I noticed that you show "In the Market" for your trailer, but you refer to installing the 18K Btu unit. Have you acquired an egg that you're keeping a secret?

Thanks for the stats on your install. How big is the trailer that you're heating with the 18K unit?

Ron
I am looking to purchase one but I am living in a 6x10 utility trailer for now. I had a blue flame heater which was dumping water inside on all the walls. (Not insulated) Was suppose to be a camper for my wife and I but she only got to use it with me for three trips until she passed away in 2007. Anyway I had to move into it w/o insulating it as money and time didn't allow for it.

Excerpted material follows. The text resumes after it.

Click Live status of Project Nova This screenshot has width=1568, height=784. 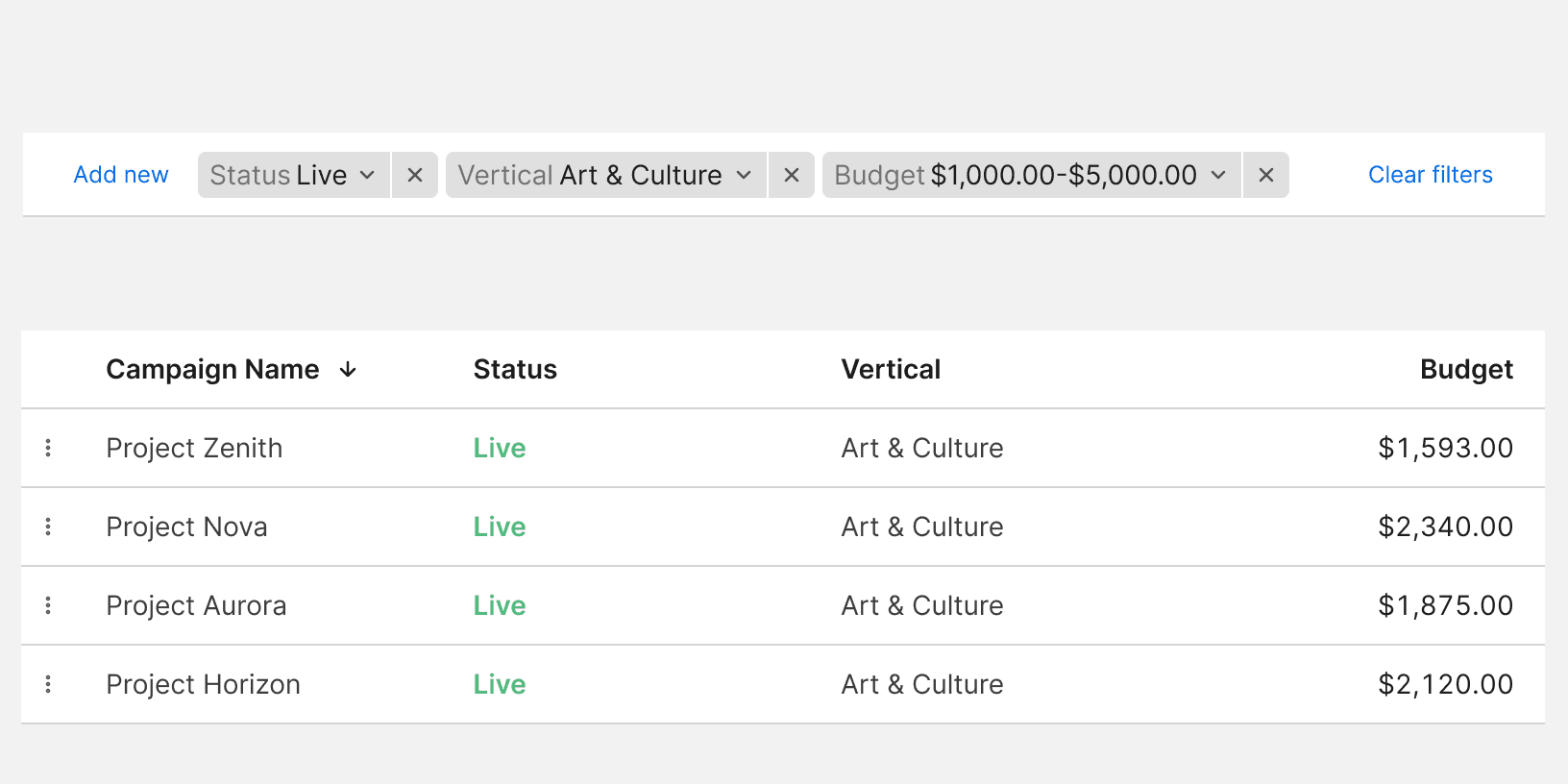[500, 527]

So I just received the new heater Christmas Eve and completed installing it on Monday. The stats are taken each morning but I compare my trailer to an FG so I watch for ideas. I just happened to have been watching this tread and posted. It has cut down on the moisture considerably. I hope it helped. Once I do get one (I have my eye on one near my place) I probably will remove that furnace and install mine.

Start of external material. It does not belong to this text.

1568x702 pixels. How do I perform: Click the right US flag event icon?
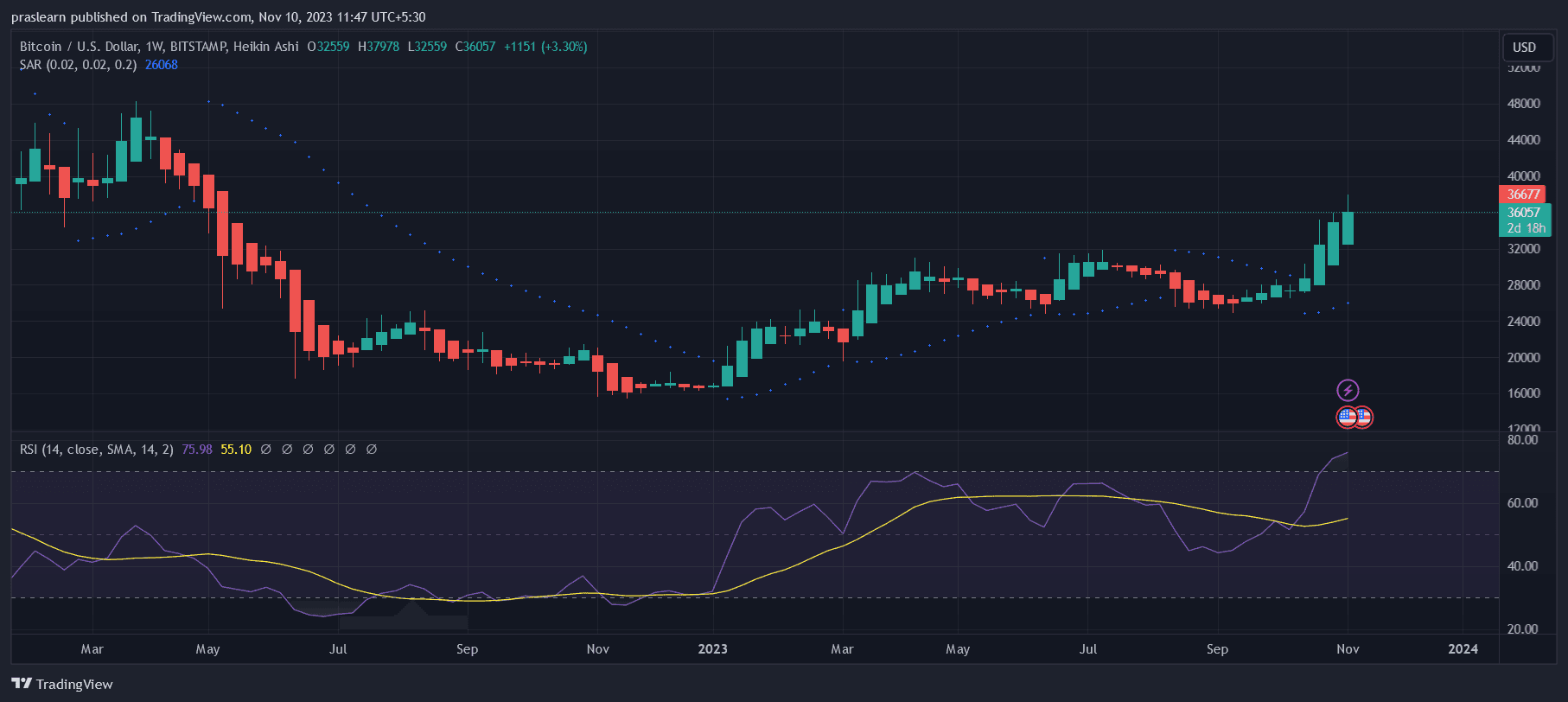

Might I suggest also to install the heater on the bottom to keep the heat their longer. I have mine on the floor and it keeps my feet warm while I make my food. It soon rises anyway so why not use it at the feet first. Of course you can always use a fan to circulate the air evenly anyway. Just a suggestion. I really was just going to be lurker as I know my trailer is not FG. But the furnace issue I felt I had something to give. I hope it helped.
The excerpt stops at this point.